O tudo ou nada faz parte da vida de Ibaneis desde sempre. Quando decidiu se lançar na vida pública, sabia que, apesar de não ter qualquer tradição política, tinha chances de pavimentar um caminho, como fez em várias outras ocasiões. Seria, talvez, mais uma prova de persistência.
Certa vez, o advogado fez plantão na antessala de um juiz por vários dias até conseguir o que queria: uma liminar que liberou o pagamento da recomposição salarial de servidores públicos em face da conversão do cruzeiro real na chamada URV, moeda de transição para o Plano Real.
Causas de servidores
Intrigado com a presença insistente do defensor em plena véspera de feriado, o magistrado o abordou e Ibaneis foi direto ao ponto, como costuma fazer até hoje: “Estou aqui aguardando a liminar que o senhor me prometeu. O Tribunal fecha amanhã e eles estão com o dinheiro para pagar os servidores. Para o senhor isso pode não fazer diferença, mas, para mim, é a diferença entre ser rico e pobre”.
As causas de interesse de servidores explicam a fortuna que o advogado reuniu em 25 anos de exercício da profissão. Atualmente, seu escritório representa 80 mil ações envolvendo trabalhadores da iniciativa pública.
Na vitrine das eleições, Ibaneis precisou, recentemente, explicar ação que ele e seu escritório de advocacia respondem por superfaturamento e dano ao erário no recebimento de honorários referentes à liberação de recursos do Fundo de Manutenção e Desenvolvimento do Ensino Fundamental e de Valorização do Magistério (Fundef) para a prefeitura de Jacobina na Bahia.
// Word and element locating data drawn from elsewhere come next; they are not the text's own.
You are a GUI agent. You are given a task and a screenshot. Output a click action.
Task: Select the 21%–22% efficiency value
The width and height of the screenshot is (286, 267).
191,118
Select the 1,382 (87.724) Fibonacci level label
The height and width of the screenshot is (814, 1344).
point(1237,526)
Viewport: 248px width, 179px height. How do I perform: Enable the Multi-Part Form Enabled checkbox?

Seus adversários bem que tentaram desqualificar o caráter do oponente por ele não demonstrar incômodo em receber, por pagamento, dinheiro destinado à educação. Mas Ibaneis mostrou-se seguro em defender a origem de seu patrimônio. “Trabalhei a vida toda, fui contratado de forma lícita. Eles [Ministério Público] têm o direito de entrar com as ações e eu tenho o direito de me defender. Não vejo qualquer problema quanto a isso”, sustentou o advogado.
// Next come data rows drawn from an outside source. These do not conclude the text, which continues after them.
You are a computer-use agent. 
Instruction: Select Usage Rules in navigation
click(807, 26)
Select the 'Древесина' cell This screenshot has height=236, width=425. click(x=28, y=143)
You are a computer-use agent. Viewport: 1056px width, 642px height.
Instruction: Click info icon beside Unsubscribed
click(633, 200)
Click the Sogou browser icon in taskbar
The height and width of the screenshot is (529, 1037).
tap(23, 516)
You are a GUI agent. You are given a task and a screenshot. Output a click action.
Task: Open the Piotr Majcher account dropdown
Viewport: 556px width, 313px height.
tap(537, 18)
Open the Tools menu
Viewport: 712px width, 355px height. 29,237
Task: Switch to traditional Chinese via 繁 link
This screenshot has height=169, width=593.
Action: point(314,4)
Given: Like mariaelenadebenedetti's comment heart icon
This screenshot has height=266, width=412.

O mesmo pragmatismo com que conduz a vida profissional, Ibaneis aplica na esfera pessoal. Tem desenvoltura para lidar e até falar de situação que para muitos causaria embaraço. Ele foi casado por mais de 20 anos com Luzineide — com quem tem Caio, 20 anos, e João Pedro, 13. O relacionamento amoroso acabou, mas restou o respeito e a parceria profissional.
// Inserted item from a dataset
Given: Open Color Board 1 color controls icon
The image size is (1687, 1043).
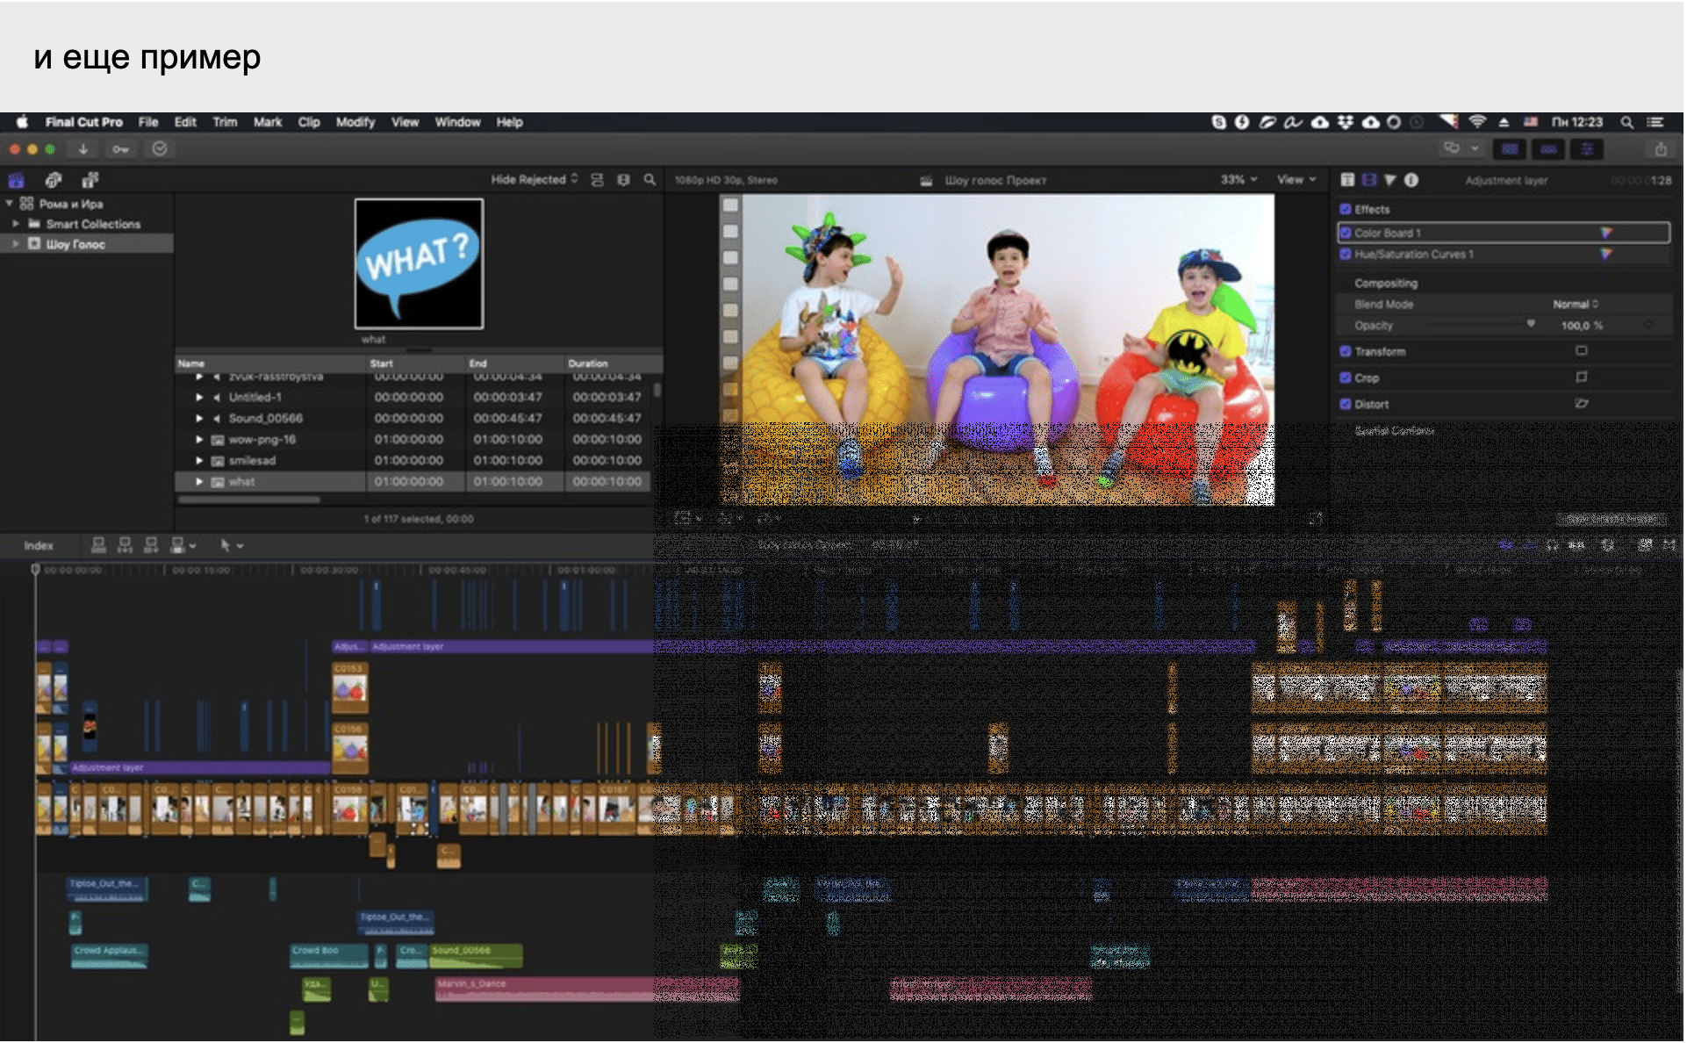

“Luzineide é uma mulher de fibra, sensacional. Vivemos juntos durante muitos anos, porém nos separamos. Tenho outro relacionamento, mas desejo a ela muita felicidade”. Ela é sócia-gerente de Ibaneis e administra o patrimônio deles.
Atualmente, Ibaneis vive com Mayara, grávida de Mateus: “Tenho uma vida nova, em breve serei pai de mais um garoto. Quando terminar o divórcio, me casarei. Quero, pelo menos, mais dois filhos.”
Gosto pelos estudos
Protagonista de uma carreira bem-sucedida, Ibaneis esbanja autoconfiança, qualidade que aos olhos de seus observadores mais críticos confunde-se, por vezes, com arrogância. O patrimônio intelectual que o advogado construiu vem do gosto declarado pelos estudos. Gaba-se de ter sido sempre um aluno exemplar. E de ter respostas para tudo, ainda quando restam dúvidas.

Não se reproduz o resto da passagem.